Created for MIDM’s 30th anniversary in 2008 , “Threads” tells a series of stories that deal with “gender relationships and cultural and artistic identity in South African society.” A pregnant Mashile takes to the stage as narrator, commentator, dancer, societal chorus and instigator, finding herself weaving in and out of the various narratives which permeate the lives of so many South Africans, no matter which culture or creed. The eight dancers, choreographed by Glasser, who was assisted by Muzi Shili and Sonia Radebe, portrayed various aspects of society today and attempted to reveal those very threads which link us all on some level.

In a most interesting manner, Threads branched out into various stories which could stand alone or interweave, but all of which somehow related to one another. There were a few moments, mostly related to gender politics, which really spoke to me from within a piece that was loaded with significance. One such moment involved the four female dancers who began to gyrate centre stage, surrounded by a pool of light and only dancing within the confines already imposed upon them.

The symbolic stepping out of these restraints depicted women unbound but experiencing a freedom which comes at a cost, as Mashile’s poem “What kind of woman would” kill, sell her child, leave her home, and so on, became strikingly relevant. This idea of the labeling of women as either this, or that, was later developed in Mashile’s provocative poem about the various positions and functions that a woman is “allowed” to fulfill. An appreciative muttering, a few uncomfortable laughs and a couple of enthusiastic “aweh’s” were my indication that Mashile had quite effectively hit the nail on the head!

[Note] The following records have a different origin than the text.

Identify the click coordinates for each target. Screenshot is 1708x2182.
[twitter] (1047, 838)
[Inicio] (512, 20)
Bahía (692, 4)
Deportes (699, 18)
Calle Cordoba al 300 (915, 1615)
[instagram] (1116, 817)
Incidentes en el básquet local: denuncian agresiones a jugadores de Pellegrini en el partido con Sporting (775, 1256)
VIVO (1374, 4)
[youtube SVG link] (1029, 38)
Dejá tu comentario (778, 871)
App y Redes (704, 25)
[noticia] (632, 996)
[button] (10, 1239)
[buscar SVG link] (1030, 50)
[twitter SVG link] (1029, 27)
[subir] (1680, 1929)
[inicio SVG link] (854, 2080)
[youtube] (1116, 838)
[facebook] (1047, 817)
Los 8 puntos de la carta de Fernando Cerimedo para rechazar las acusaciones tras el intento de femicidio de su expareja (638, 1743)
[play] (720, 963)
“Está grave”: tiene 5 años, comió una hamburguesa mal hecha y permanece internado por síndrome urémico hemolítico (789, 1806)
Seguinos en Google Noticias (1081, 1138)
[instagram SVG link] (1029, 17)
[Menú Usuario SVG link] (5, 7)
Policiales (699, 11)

The changes in music really worked for the piece, creatively merging Mashile’s poetry with a musical score (by Leon Erasmus, Nhlanhla Mahlangu and Thunderdrums) which played off , of and spoke to the dancing which was happening onstage. Easily my favourite moment of the entire piece occurs at the very end, where Mashile’s original poem about what dance means to her is juxtaposed with a high-energy dance using all eight other performers.

As the score reaches a crescendo and joy emanates from every musical note, Mashile rides that wave of elation and declares to the audience her new-found love for dance. Eight bodies surround her, moving to the beat, both together and individually, impressing upon the audience the absolute beauty and fulfillment that exists in dance. And, in a fitting end to a work which so successfully merges the art of the spoken word and the expression of dance, Mashile’s booming voice drowns the auditorium and steals my heart: “This body is a pen. Its movements are words… I dance to know myself because my self is unknown.”